Demonstrating value is an integral part of any client meeting. It’s being useful to your client. It means that they are deriving benefit from their interaction with you.
From the salesperson’s point of view, the ideal demonstration of value is explaining how your product or service can solve a problem for your client. A problem which, if solved, will help them achieve a larger goal or objective.
There are other ways to provide value. One way is asking questions. “Asking questions?” You ask. Yes, asking questions. Not any question. Only some questions provide value. A simple way to separate those that don’t offer value and those that do is to divide them into questions for you and questions for them. Questions for you are questions that they have already asked themselves, especially questions they have already asked themselves to which they know the answer. When you ask questions that fall into this category you’re not helping your client, you’re informing yourself. This may be necessary so you can provide value later on, but you are using up your credits when you ask questions for you. (Neil Rackham’s book SPIN Selling includes situation questions, the S in his acronym, in this category.)

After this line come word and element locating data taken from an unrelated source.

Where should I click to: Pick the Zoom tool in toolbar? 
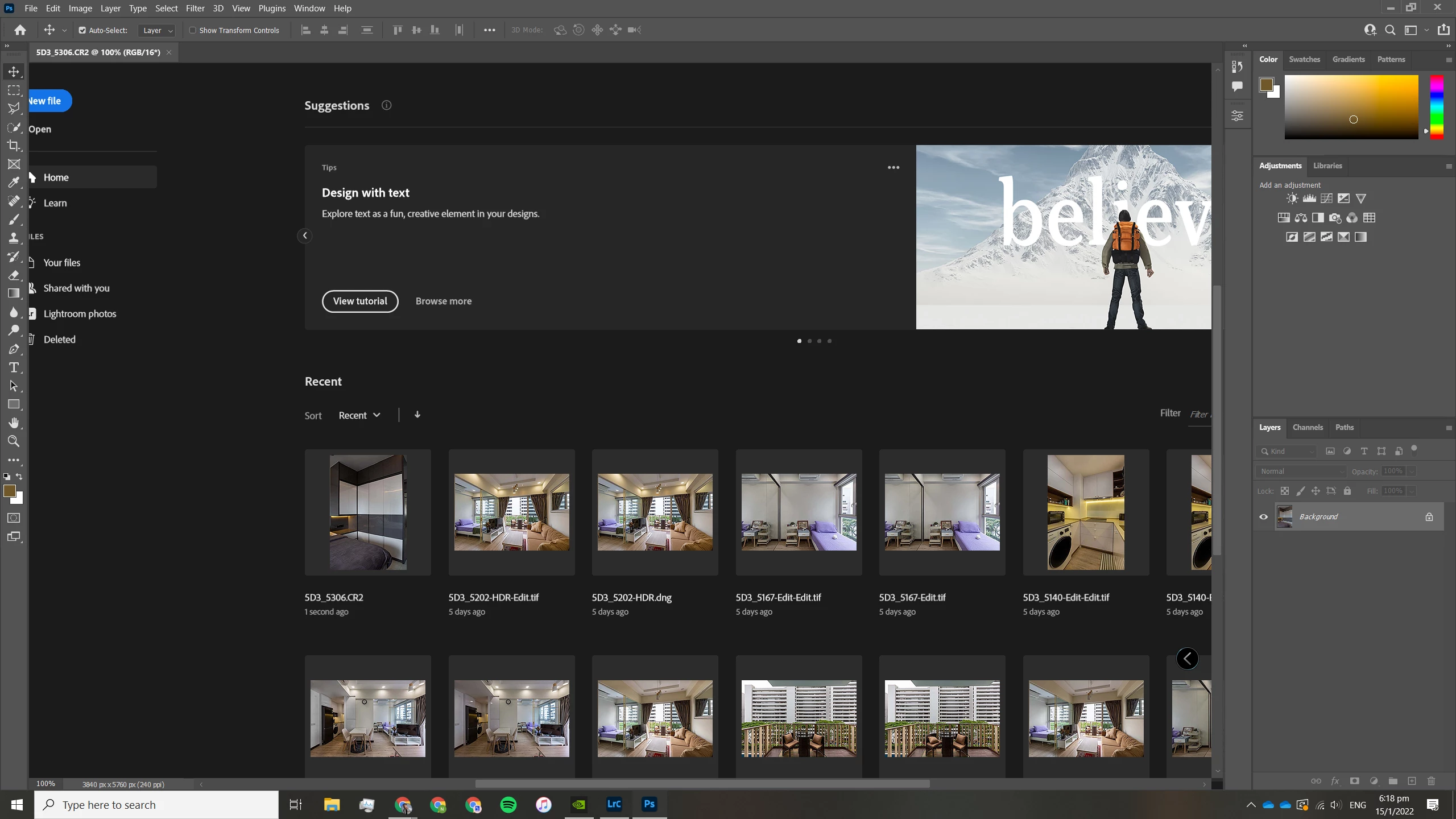pos(14,441)
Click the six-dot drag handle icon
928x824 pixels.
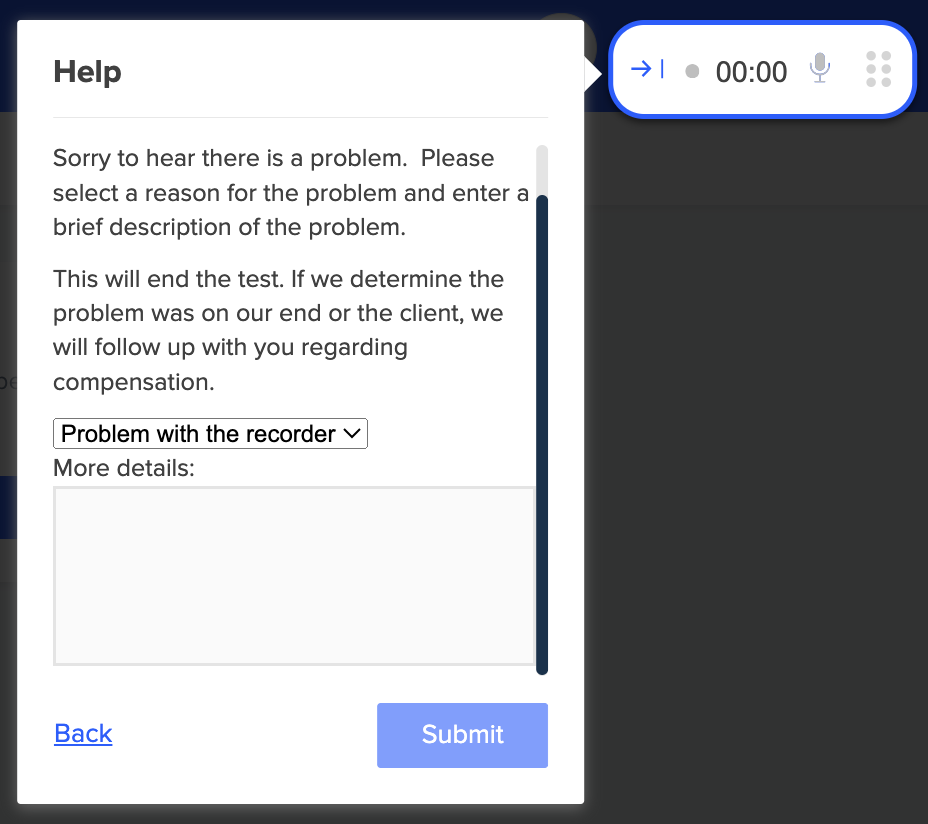pyautogui.click(x=878, y=69)
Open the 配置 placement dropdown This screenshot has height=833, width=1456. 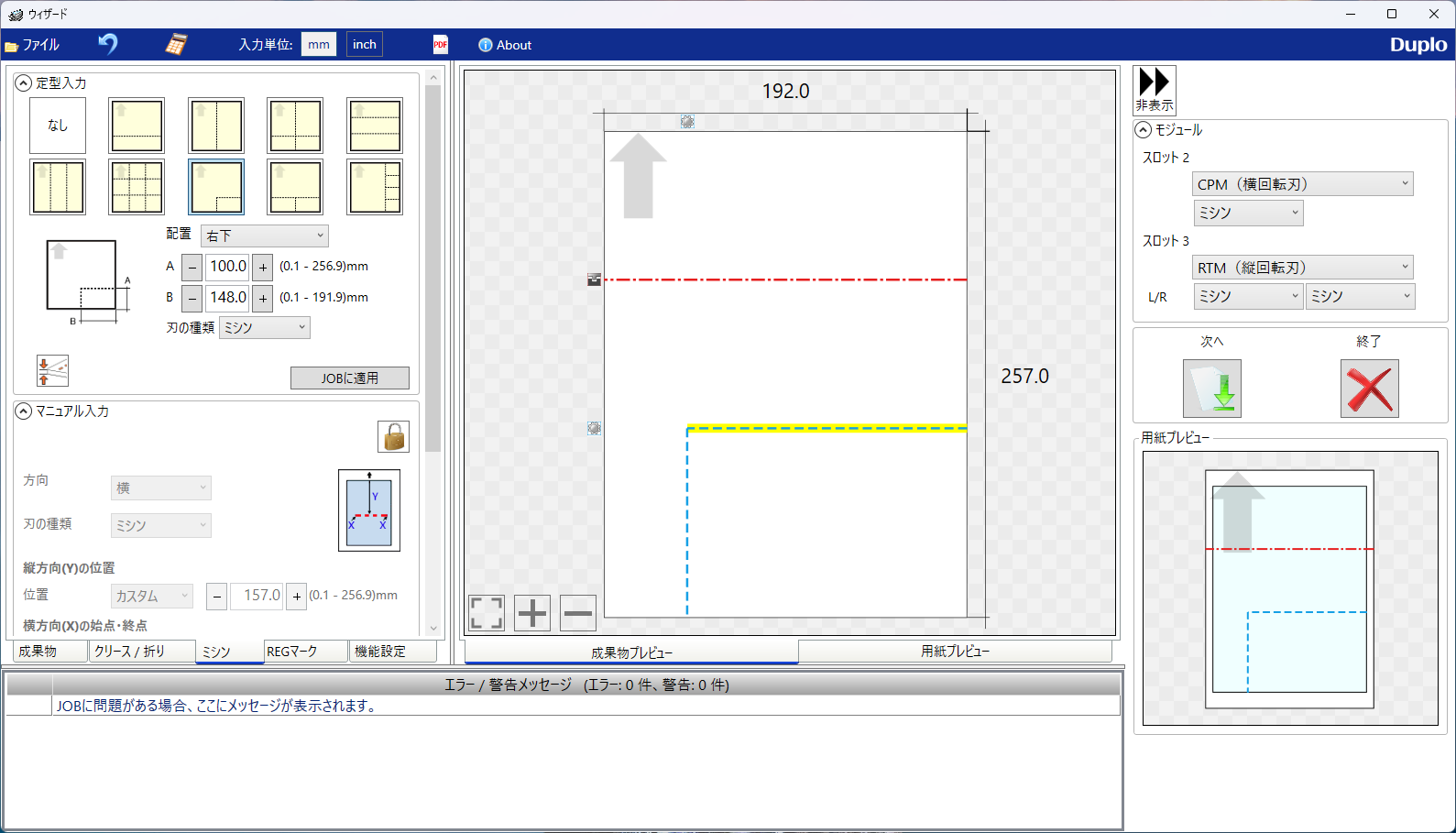[265, 236]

Questions for them (which, by the way, are also questions for you) are questions that your client has not yet asked, and doesn’t yet know the answer. They catalyze, invite new thinking, or reframe a situation. They often begin with one of these catalytic question stems: How might you…? What might be all the ways…? In what ways might you…? or How to? (An english professor, in England, once told me, with frustration, that “How to” results in a phrase not a sentence, so it’s technically not a question. But it can still be an inquiry, which is the point.)

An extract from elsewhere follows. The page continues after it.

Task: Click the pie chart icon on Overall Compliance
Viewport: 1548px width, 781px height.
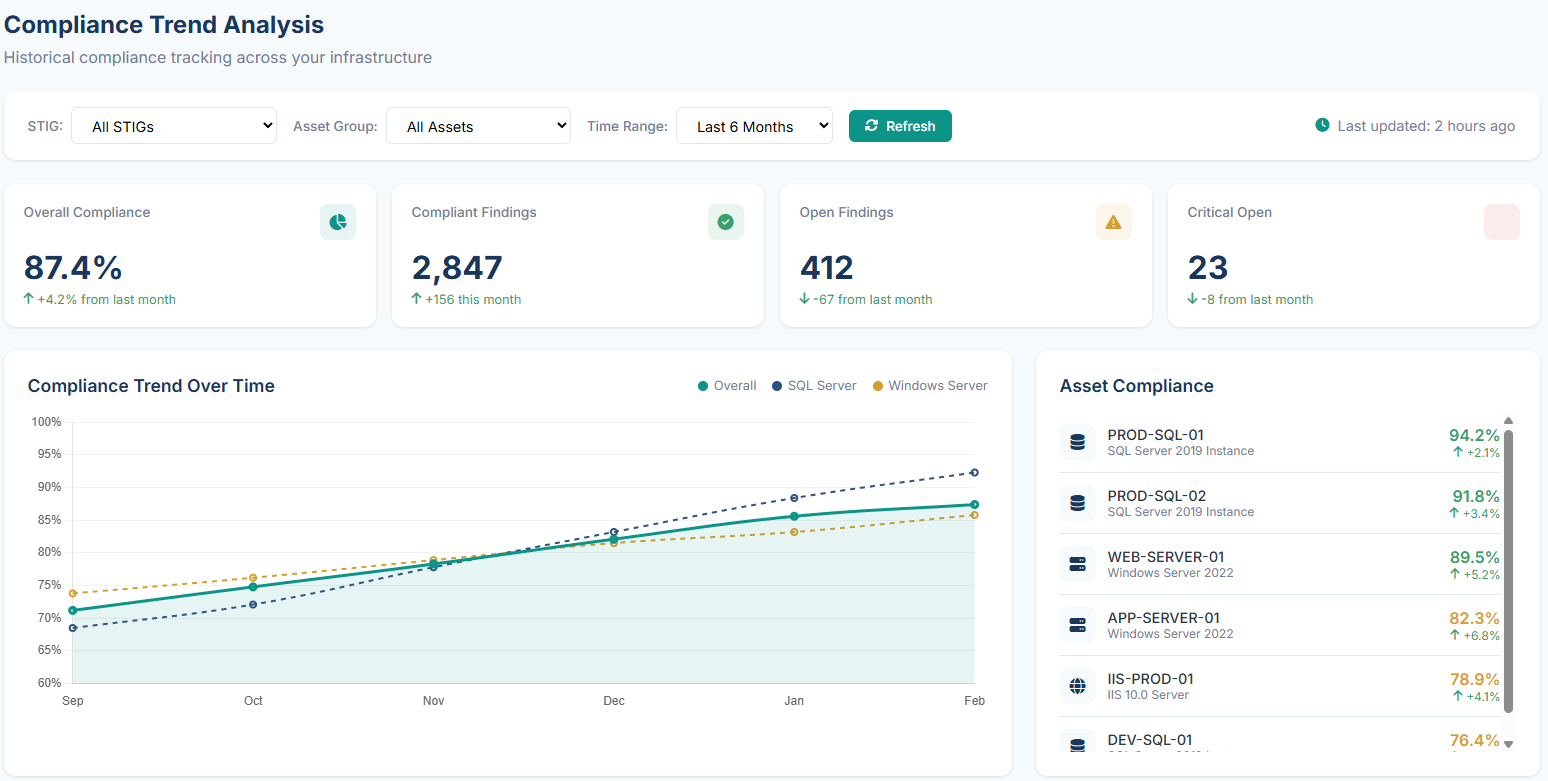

A catalytic question poses a question from a new perspective, one that has not yet been considered. It doesn’t just transmit information from them to you. It opens up a new space to explore. It creates opportunity, and opportunity has value. A colleague was once consulting with a team from Accenture. (She was a consultant to the consultants. I find it refreshing that they take some of their own medicine some of the time.) She followed up on her first meeting by sending them a list, not of next steps, not action items or solutions, not suggestions, not even ideas. She sent a list of twenty-five “How might we…?” questions that she had derived from their conversation.
“We should be doing this for all our clients.”
Simply by asking questions she demonstrated value.
Good questions might be a mash up between coaching and selling. A personal or business coach, in the purest form, only asks questions. Yet a good coach can provide plenty of value to a client. Ask good questions, be a coach to your clients, and you’ll benefit from the value you provide.